Sidney Rittenberg is an American who lived in China from 1945 to 1980. His arrival was partly coincidence: He was drafted during World War II and sent to China after studying Chinese language at Stanford University. He arrived just as the Japanese were surrendering, and witnessed injustices committed by the Kuomintang government against its own people.
After the war ended, Rittenberg decided to stay in China and seek out the leaders of the 1949 Chinese Communist Revolution, which was raging across the countryside. He traveled to the mountains in Yan’an, where the leaders were based, and met with Mao Zedong and Zhou Enlai. They told him they needed a native English speaker to explain their policies to the United States.
Rittenberg remained connected with the upper echelons of the Communist Party leadership throughout his time in China. He has known every major leader in Communist China, including Mao, Zhou Enlai, Jiang Zemin and Hu Jintao. In addition, he is recognized throughout China by his Chinese name, Li Dunbai (李敦白).
Rittenberg was a powerful proponent of the Cultural Revolution before himself falling victim to its chaos. The first time he was jailed was at the request of Joseph Stalin, who sent a written communiqué to Mao accusing Rittenberg of being a spy sent by the Americans to undermine the revolution. He was thrown into solitary confinement and not released until after Stalin’s death, six years later. The second time, he offended Mao’s wife, Jiang Qing, who had become powerful during the Cultural Revolution as one of the ruthless “Gang of Four.” Rittenberg ended up once again in solitary confinement for 10 years. His wife remained loyal to him all that time, and after he was released at the end of the Cultural Revolution, they moved together to the United States.

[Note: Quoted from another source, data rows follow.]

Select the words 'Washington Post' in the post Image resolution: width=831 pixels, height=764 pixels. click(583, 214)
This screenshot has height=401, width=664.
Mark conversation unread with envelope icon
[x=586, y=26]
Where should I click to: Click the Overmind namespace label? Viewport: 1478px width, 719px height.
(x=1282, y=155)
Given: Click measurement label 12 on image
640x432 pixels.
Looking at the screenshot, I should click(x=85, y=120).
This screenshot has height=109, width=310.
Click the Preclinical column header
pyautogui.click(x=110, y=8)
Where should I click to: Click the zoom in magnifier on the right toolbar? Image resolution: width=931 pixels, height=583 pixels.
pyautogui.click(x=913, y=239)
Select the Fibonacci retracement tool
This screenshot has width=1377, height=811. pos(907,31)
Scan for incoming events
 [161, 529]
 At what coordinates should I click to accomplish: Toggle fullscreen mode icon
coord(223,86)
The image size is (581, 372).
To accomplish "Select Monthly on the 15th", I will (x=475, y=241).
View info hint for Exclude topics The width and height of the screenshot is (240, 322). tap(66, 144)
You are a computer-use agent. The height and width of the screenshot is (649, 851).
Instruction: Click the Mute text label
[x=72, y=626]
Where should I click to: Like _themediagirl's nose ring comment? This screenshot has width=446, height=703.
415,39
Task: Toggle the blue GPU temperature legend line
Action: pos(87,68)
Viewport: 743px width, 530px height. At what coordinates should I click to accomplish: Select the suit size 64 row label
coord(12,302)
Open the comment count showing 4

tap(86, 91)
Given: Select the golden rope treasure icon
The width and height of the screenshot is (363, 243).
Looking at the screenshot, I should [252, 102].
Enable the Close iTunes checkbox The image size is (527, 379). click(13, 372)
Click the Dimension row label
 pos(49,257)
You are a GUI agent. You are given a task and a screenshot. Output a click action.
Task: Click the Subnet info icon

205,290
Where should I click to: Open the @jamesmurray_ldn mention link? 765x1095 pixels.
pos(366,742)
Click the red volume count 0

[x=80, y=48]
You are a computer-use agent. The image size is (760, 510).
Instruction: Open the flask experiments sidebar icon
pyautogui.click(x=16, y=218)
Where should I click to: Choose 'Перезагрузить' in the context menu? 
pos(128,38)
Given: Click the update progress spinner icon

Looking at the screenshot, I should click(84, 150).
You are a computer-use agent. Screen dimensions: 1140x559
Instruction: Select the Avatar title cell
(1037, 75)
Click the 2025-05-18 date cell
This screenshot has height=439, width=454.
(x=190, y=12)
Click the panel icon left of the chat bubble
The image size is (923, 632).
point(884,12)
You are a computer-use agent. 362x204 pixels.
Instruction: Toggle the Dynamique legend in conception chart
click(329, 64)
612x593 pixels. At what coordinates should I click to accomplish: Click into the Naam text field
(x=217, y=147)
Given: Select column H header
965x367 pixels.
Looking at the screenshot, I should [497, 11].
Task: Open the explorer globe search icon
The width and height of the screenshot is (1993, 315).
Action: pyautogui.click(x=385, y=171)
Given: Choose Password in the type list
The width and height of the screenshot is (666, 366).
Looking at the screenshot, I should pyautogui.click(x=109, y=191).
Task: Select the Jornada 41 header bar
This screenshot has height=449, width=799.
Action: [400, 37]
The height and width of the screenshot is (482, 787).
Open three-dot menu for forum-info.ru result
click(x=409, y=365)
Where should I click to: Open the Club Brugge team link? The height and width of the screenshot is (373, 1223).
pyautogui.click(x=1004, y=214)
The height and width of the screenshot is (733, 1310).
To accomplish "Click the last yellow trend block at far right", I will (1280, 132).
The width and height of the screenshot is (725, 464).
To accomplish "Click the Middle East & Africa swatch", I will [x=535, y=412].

Rittenberg is now 95 years old. He is the subject of a documentary, The Revolutionary, which was filmed over a five-year period.
The following is an interview conducted by email in 2012 with Rittenberg about the film and his experiences in China. We reprint it here in advance of the Sinica Podcast interview with Rittenberg to be published on January 19.
How did the idea for The Revolutionary come about?
The idea of a film on my story occurred to acclaimed producer Lucy Ostrander, when she read a New York Times profile of me. She had long ago filmed me for her documentary on Anna Louise Strong.
In the film you talk about very traumatic events in your life. Was it difficult to do this in front of the camera?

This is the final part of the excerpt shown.